Bencana adalah akibat dari kondisi disharmoni. Karena itu ritual gunung lepet ele adalah rekonsiliasi demi harmoni kosmik supaya kehidupan terus berlangsung dengan aman dan selamat.  Ritual ini terjadi secara massal tiap minggu dengan 2 hari penuh pelaksanaannya. Walau melelahkan  namun inilah bentuk tanggung jawab Kampung Adat Lamahelan sebagai juru kunci  Ile Boleng demi keselamatan masyarakat yang berdiam di sekeliling gunung.

Direktur Kepercayaan Terhadap Tuhan Yang Maha Esa dan Masyarakat Adat Sjamsul Hadi, SH.MM  menyatakan dukungannya terhadap ritual gunung lepet ele sebagai bagian dari kearifan lokal dalam mendukung hidup yang berkelanjutan.  Lepet ele adalah bagian dari ruwatan supaya bumi menjadi tempat yang tetap  nyaman sampai anak-cucu.

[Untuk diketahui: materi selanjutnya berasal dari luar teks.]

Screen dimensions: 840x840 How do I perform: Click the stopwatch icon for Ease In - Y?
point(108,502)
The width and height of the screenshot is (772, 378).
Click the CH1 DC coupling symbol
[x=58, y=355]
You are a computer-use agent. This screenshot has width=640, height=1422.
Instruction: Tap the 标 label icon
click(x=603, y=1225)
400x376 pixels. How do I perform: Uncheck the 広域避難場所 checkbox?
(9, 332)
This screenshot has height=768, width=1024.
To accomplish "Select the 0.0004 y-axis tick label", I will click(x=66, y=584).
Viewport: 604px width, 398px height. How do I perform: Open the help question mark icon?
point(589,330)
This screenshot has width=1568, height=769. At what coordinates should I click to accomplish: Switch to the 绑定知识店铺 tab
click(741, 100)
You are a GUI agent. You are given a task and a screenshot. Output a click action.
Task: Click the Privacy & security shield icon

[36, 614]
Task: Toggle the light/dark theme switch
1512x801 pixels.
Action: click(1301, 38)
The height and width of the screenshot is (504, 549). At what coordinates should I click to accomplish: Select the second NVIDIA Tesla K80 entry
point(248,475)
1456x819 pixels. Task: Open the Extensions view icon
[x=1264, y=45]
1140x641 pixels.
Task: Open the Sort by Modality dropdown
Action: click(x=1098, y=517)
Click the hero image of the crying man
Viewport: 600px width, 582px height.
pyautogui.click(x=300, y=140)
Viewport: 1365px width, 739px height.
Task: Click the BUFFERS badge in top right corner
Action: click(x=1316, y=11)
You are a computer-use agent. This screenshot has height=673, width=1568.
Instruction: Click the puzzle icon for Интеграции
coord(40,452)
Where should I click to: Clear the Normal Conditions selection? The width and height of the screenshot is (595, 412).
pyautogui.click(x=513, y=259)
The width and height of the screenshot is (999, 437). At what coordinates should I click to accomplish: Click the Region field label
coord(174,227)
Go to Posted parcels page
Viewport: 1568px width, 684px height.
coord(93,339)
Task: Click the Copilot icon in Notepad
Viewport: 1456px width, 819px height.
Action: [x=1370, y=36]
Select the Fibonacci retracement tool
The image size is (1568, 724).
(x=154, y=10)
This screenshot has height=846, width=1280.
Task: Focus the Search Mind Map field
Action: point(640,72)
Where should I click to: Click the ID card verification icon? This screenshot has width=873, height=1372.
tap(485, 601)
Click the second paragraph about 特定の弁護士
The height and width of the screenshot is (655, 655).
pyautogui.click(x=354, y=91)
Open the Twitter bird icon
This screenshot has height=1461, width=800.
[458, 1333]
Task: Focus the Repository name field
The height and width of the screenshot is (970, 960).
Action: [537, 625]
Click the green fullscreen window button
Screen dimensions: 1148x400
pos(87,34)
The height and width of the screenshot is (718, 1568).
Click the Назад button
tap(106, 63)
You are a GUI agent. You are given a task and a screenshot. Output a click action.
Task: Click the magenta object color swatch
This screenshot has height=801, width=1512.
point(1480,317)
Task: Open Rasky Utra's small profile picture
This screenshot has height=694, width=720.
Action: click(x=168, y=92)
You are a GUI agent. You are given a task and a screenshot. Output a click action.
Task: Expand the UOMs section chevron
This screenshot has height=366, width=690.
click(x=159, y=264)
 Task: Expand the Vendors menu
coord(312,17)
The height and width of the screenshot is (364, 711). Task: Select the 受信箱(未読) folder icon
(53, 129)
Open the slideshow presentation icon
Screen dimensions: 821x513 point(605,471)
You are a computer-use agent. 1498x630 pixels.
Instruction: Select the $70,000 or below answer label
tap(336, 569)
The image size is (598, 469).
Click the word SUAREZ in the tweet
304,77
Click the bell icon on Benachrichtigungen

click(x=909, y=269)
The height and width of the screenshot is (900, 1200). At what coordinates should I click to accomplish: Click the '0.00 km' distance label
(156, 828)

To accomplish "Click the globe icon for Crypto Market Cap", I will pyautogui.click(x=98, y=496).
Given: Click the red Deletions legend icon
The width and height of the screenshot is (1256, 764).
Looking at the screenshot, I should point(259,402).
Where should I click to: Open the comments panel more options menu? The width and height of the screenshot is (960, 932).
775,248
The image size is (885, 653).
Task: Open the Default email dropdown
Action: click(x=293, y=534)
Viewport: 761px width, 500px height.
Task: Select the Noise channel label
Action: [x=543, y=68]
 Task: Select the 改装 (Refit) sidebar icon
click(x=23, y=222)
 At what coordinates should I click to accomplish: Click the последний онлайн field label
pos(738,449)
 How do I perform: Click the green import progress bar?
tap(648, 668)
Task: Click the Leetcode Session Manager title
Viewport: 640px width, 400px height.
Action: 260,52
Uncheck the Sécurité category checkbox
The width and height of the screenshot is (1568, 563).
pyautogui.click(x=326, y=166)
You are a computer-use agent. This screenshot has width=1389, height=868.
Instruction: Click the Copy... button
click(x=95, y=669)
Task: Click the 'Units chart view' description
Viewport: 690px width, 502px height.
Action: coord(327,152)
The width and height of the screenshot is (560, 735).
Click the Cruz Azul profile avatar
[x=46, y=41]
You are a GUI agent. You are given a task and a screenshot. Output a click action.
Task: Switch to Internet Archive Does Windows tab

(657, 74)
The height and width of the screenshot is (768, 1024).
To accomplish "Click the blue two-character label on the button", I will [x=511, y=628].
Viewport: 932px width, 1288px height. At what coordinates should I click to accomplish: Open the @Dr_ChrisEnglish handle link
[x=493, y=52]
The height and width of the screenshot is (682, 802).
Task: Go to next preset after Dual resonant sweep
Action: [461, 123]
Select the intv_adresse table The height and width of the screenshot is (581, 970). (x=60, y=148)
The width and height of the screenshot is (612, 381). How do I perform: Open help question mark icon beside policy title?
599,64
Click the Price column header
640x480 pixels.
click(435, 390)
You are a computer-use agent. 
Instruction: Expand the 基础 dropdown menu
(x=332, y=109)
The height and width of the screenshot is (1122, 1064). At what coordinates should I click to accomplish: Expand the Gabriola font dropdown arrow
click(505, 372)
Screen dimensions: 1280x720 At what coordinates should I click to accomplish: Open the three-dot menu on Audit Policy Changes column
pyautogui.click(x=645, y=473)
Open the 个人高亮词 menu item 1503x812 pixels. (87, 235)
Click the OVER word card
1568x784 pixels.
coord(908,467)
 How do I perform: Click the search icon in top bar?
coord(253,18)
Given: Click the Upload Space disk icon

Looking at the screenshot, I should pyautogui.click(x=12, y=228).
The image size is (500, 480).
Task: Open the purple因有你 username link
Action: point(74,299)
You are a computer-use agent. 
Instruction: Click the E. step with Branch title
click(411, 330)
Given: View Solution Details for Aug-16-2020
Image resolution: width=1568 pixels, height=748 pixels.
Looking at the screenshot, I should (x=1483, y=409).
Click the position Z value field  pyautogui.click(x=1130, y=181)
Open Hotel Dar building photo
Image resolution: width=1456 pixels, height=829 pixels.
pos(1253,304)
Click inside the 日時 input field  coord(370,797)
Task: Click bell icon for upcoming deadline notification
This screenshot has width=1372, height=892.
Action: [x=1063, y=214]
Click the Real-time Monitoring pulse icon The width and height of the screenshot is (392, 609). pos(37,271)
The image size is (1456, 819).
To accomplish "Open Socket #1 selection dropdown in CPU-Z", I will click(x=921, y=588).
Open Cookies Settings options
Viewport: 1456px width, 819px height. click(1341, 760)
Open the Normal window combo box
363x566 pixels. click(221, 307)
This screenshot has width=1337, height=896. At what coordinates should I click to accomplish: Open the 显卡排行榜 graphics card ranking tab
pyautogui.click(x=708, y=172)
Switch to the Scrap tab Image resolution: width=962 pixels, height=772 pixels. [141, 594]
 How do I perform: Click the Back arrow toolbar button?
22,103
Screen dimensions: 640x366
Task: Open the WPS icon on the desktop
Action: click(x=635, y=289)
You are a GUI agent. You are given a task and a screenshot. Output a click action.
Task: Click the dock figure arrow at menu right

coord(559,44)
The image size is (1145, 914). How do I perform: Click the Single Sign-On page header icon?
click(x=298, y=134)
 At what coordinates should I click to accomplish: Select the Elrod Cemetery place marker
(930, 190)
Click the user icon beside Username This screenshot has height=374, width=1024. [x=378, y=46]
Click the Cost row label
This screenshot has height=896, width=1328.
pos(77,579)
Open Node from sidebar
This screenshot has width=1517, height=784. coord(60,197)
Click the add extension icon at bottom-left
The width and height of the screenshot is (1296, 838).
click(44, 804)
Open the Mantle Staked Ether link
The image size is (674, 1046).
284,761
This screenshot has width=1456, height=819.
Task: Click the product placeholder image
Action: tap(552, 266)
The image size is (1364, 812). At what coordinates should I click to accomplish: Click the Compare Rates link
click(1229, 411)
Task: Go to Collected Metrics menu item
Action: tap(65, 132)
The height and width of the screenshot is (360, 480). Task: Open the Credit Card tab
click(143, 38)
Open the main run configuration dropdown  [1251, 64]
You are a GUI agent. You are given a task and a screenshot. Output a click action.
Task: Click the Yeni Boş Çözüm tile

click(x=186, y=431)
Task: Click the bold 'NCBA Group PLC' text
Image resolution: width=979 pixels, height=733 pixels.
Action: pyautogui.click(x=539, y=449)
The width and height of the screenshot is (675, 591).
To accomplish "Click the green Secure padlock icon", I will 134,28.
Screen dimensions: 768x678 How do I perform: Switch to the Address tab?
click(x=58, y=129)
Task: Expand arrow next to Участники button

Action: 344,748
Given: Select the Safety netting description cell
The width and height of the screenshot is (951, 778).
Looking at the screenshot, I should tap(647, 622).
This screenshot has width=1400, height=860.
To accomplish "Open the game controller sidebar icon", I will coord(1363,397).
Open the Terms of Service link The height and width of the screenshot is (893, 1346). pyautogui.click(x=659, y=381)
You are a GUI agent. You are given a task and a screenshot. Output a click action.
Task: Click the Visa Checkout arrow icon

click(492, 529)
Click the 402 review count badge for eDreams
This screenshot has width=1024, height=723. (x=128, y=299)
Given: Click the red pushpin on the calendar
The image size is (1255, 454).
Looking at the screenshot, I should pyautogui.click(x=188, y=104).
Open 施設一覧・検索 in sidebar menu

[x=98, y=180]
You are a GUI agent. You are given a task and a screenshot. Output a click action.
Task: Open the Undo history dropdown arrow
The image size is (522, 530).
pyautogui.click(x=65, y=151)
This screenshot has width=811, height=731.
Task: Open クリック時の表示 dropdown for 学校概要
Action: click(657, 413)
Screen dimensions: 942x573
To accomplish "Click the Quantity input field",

Kepala Dinas Pariwisata dan Kebudayaan Kabupaten Flores Timur Petrus Pemang Liku, S.Sos, MT menyatakan bahwa ritual gunung lepet ele sejalan dengan spirit G20 dan   karena itu  menjadi bagian darinya. Dukungan yang sama disampaikan budayawan Flores Timur Silvester Petara Hurit. Menurutnya, masyarakat Lamaholot Flores Timur dalam sejarahnya selalu menempuh jalan kebudayaan untuk keluar dari krisis kehidupan apalagi  berhadapan dengan fakta curah hujan yang pendek dan alamnya yang keras. Dan jalan kebudayaan yang diusung dalam  G20 sangat relevan  dengan  konteks alam, keberagaman masyarakat serta tantangan perubahan iklim dan kondisi global saat ini.